Luke Higgins

No. 31
- Position: Guard

Personal information
- Born: May 3, 1921 Edgewater, New Jersey, U.S.
- Died: October 11, 1991 (aged 70) Largo, Florida, U.S.
- Listed height: 6 ft 0 in (1.83 m)
- Listed weight: 210 lb (95 kg)

Career information
- High school: Cliffside Park (Cliffside Park, New Jersey)
- College: Notre Dame (1941–1942, 1946)
- NFL draft: 1945: 23rd round, 235th overall pick

Career history
- Baltimore Colts (1947);

Awards and highlights
- National champion (1946);

Career AAFC statistics
- Games played: 11
- Stats at Pro Football Reference

= Luke Higgins =

American football player (1921–1991)

Luke Martin Higgins (May 3, 1921 – October 11, 1991) was an American professional football guard who played one season with the Baltimore Colts of the All-America Football Conference (AAFC). He played college football at the University of Notre Dame.

==Early life==
Luke Martin Higgins was born on May 3, 1921, in Edgewater, New Jersey. He attended Cliffside Park High School in Cliffside Park, New Jersey.

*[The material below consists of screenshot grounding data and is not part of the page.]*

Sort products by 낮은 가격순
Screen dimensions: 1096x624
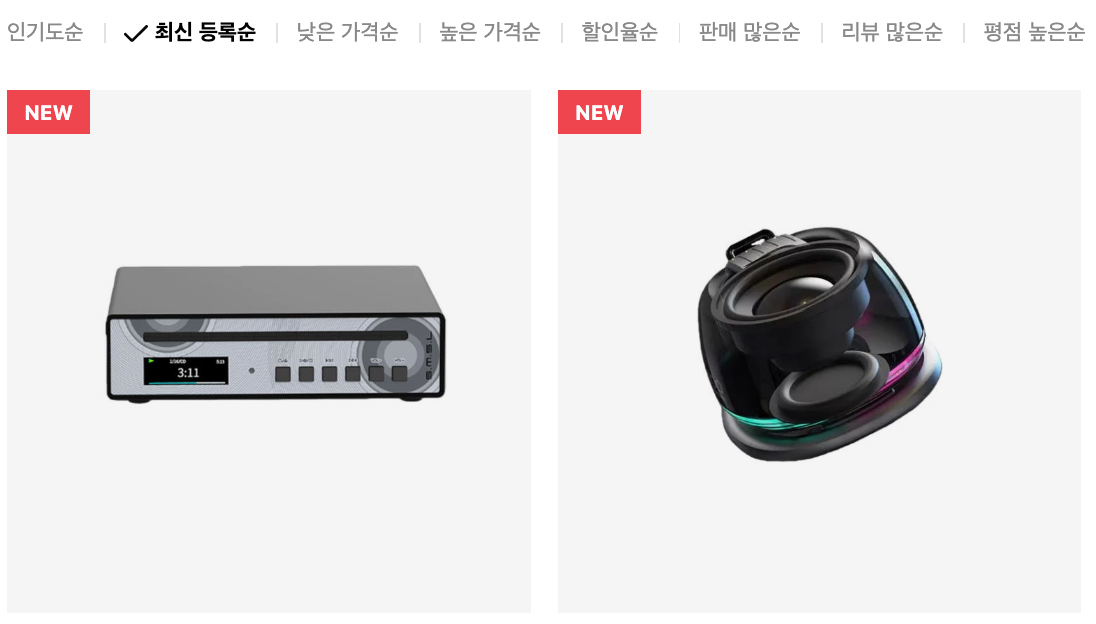click(347, 32)
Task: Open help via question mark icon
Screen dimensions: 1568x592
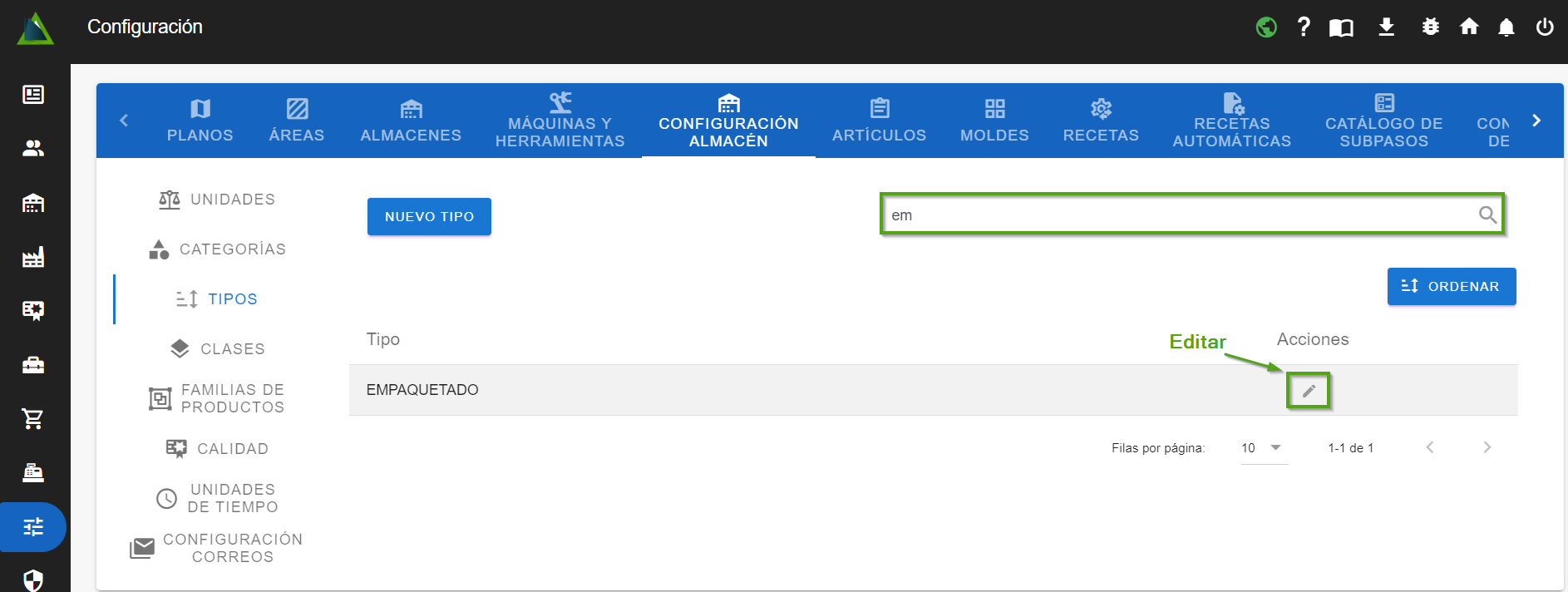Action: coord(1304,27)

==College and military career==
Higgins played college football for the Notre Dame Fighting Irish of the University of Notre Dame from 1941 to 1942. His football career was interrupted by a stint in the United States Marine Corps during World War II. He was awarded a Purple Heart after being seriously wounded in Italy in 1944. Higgins returned to Notre Dame in 1946 and played for the football team that season. The 1946 Fighting Irish were AP Poll national champions. Higgins also participated in the shot put during his time at Notre Dame.

==Professional career==
Higgins was selected by the Cleveland Rams in the 23rd round, with the 235th overall pick, of the 1945 NFL draft. He signed with the Baltimore Colts of the All-America Football Conference (AAFC) in 1947. He played in 11 games for the Colts during the 1947 season.

==Personal life==
Higgins died on October 11, 1991, in Largo, Florida.